> [What you should do]
Each line of the records that holds the word "computer" should be copied out.

++++ Extracted information

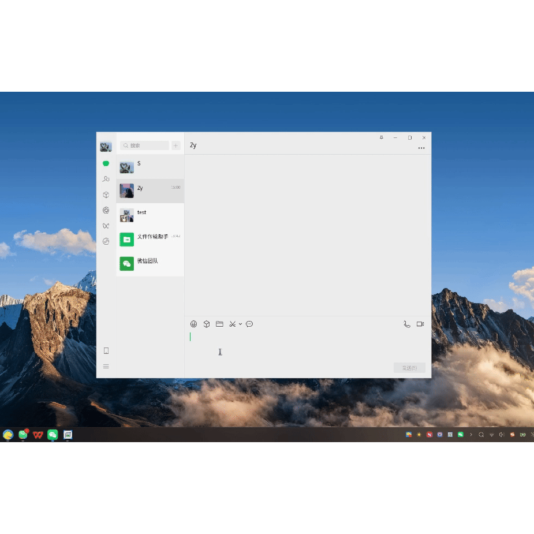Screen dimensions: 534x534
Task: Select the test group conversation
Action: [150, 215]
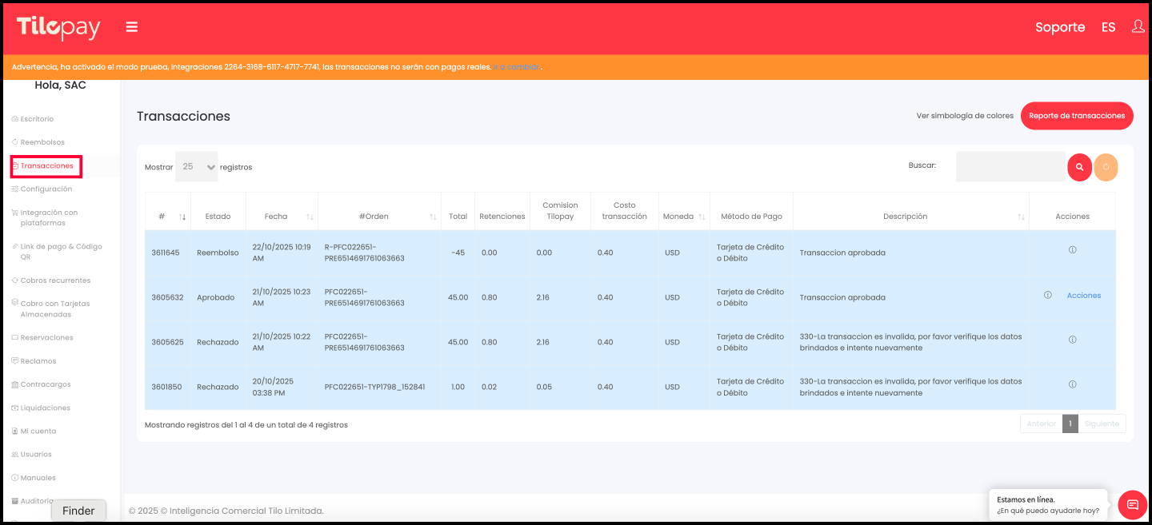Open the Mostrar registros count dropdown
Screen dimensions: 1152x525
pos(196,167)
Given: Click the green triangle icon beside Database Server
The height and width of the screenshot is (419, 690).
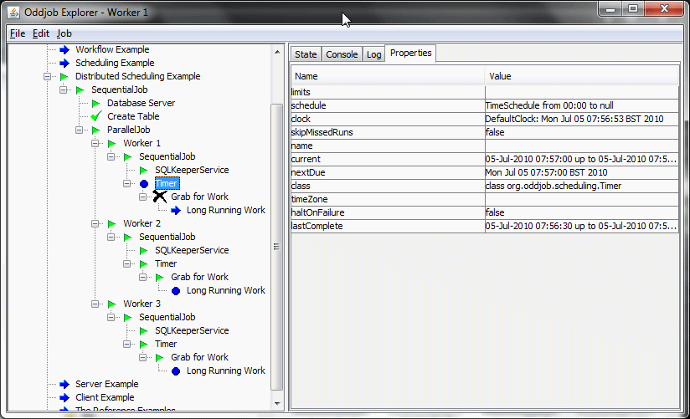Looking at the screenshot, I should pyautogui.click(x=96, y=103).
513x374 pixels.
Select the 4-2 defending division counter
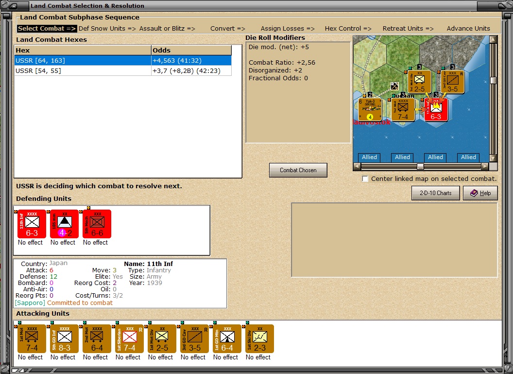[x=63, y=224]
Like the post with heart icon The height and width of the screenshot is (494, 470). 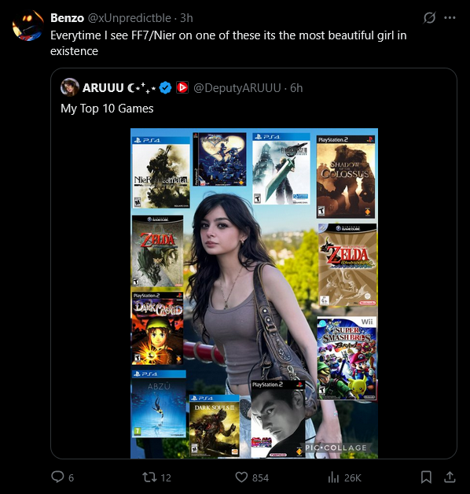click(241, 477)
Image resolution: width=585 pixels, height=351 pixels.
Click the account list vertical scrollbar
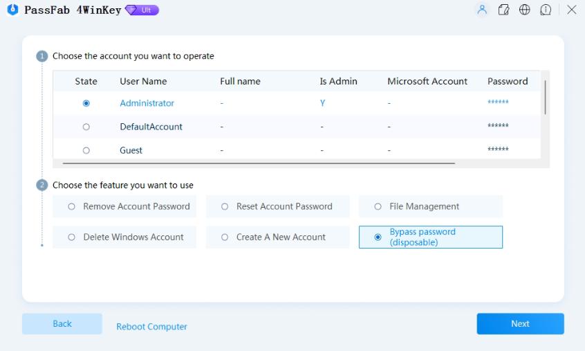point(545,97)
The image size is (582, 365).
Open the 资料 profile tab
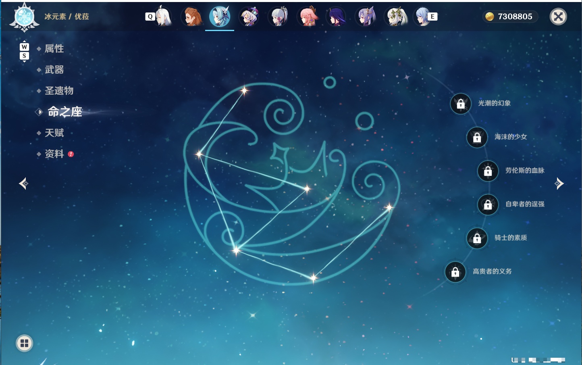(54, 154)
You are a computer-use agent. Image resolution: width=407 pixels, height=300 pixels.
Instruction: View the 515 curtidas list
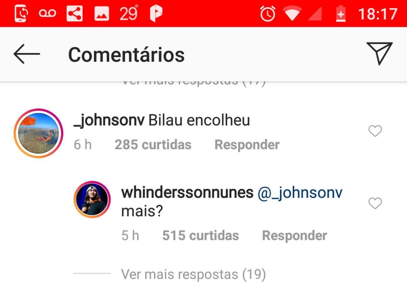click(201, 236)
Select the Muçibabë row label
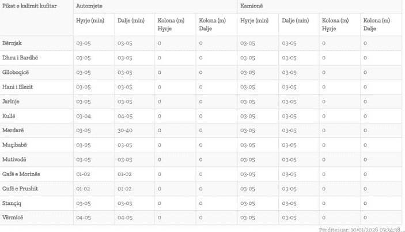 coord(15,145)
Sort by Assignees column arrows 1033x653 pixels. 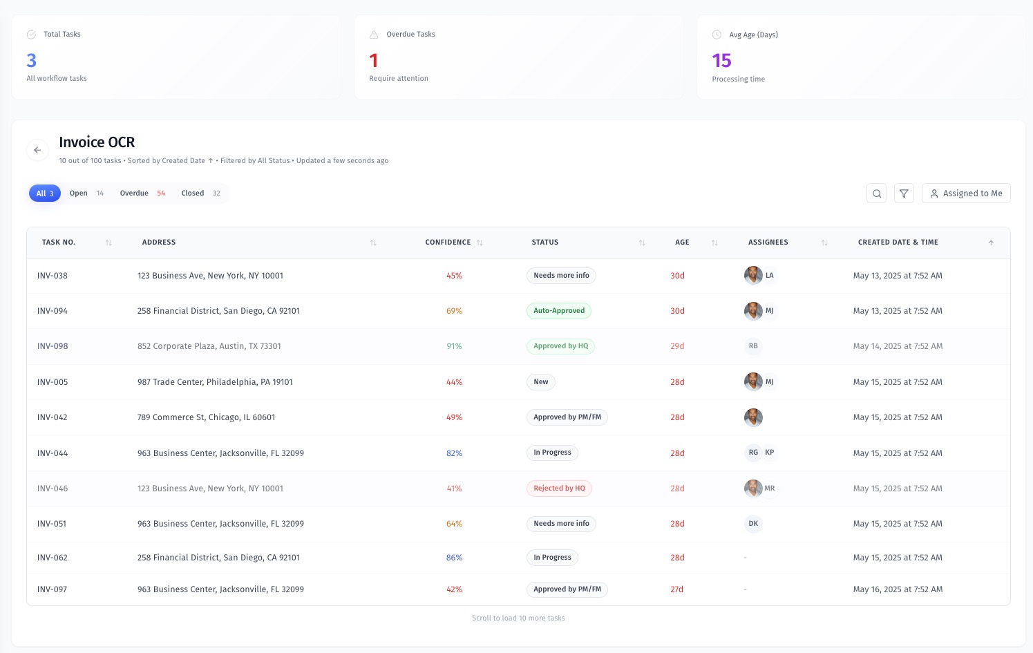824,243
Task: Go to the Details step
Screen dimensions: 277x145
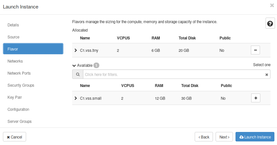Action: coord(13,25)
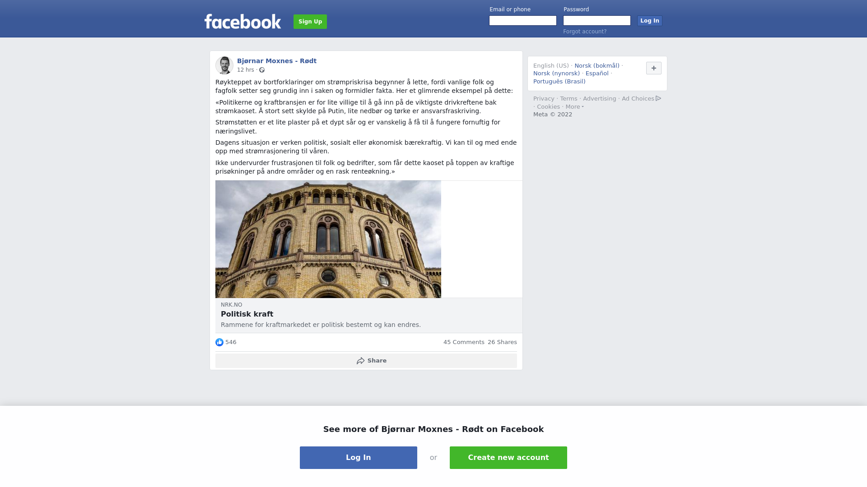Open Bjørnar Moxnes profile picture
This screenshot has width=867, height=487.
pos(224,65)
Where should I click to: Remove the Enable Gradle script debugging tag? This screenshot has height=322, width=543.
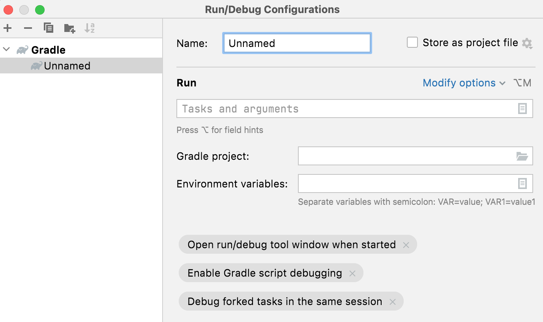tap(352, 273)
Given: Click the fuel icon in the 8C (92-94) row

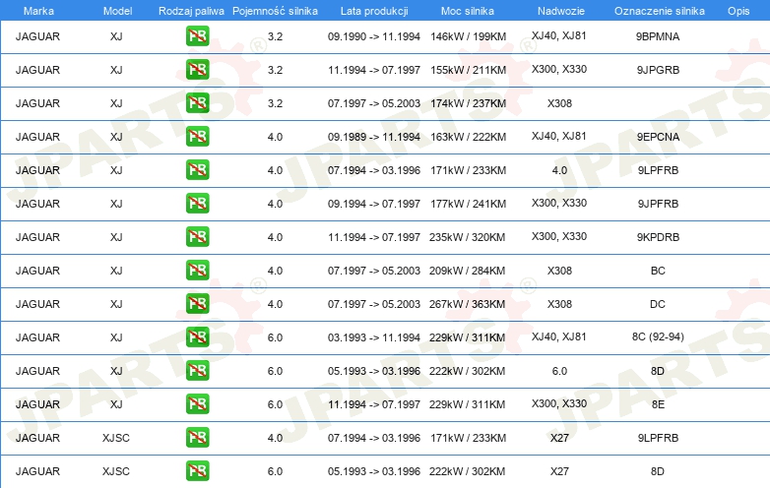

++++++++
++++ Extracted information

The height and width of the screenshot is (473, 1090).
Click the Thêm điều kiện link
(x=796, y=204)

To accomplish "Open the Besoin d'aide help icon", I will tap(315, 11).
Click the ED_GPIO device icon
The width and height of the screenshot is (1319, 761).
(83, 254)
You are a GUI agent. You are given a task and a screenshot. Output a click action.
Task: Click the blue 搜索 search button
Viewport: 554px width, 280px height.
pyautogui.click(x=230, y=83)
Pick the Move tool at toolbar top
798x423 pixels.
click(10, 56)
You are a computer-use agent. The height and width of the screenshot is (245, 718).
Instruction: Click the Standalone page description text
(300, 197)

++++++++

> [Output below]
You are a computer-use agent. Image resolution: width=407 pixels, height=300 pixels.
You are a computer-use agent. The height and width of the screenshot is (245, 718).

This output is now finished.